Orwell gave us a shattering picture of utter degradation – the implacable sadism of power without restraint, the boot stomping the human face forever, the ultimate submission to the ultimate humiliation. So compelling were his fictional atrocities that even their author's name has become its own overworked cliché – what real events can be denominated "Orwellian" without some hint of hyperbole?

But Orwell captured, in a tiny but profound detail of the bureaucratic Grand Guignol that makes up Nineteen Eighty-Four, an insight that draws a sorrowful sympathetic resonance from within our own lawyerly gulag. It is this: torture is not defined by the method used.

In Orwell's Room 101, each person faced a different form of torture, but each faced fundamentally the same horror. What awaited them there was the worst thing in the world. Whether it was rats, or beatings, or some other terror, it was their nightmare, from which they could not awaken. What broke them – every one of them, inevitably – was the fact that what they faced was the thing they could not face.

Our torturers worked from a less-creative palette of methods, but in precisely the same way. They had one tool which no one can withstand – the method of repeated partial drownings. With that universal nightmare, they could subject anyone they chose to the worst thing in the world, or at least to the thing no one could bear. (Occasionally they customized their torments: prisoners at Abu Ghraib were stripped naked in front of women because of their known cultural revulsion at sexual exposure; the CIA planned to confine Abu Zubaydah in a small box containing insects because of his known horror of them. Orwell would smile in grim recognition.)

It is irrelevant to torture whether it leaves physical marks, causes lasting damage, or even causes pain. What makes torture powerful, and – as Orwell knew but John Yoo, Jay Bybee, Dick Cheney, and George Bush claim not to – what makes it tortureΒΈ is not that it has some specified or specifiable tangible consequence, but simply that it is the worst thing in the world. Torture cannot be withstood because torture is, by definition, the thing that cannot be withstood. That may be the exquisitely sophisticated stroking of a psychological trigger, such as placing an insect in a box, or it may be the crude pummeling of a vital physical drive, such as drowning a bound subject by forcing water into their airway. What matters is not what is done but that it is done in a manner which inflames the subject's most fundamental fears, inescapably, irresistibly, and for the duration of the torturer's whim.
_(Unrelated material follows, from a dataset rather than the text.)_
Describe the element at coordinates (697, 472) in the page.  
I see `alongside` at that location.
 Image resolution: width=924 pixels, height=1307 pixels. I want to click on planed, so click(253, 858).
This is why waterboarding, and all the other crushing excesses of our nation's self-effacing, but very real, torturers, can have no other name but "torture". This is why those techniques were used, by those who now claim they were useless. This is what our nation has embraced as means of achieving its ends: the worst thing in the world. Winston Smith, facing the rats of his fears and nightmares, experienced just what Abu Zubaydah was threatened with in the insect-box, and just what Khalid Sheikh Mohammed and others faced, strapped upside down, gagged, and drowning: the worst thing in the world. Torture.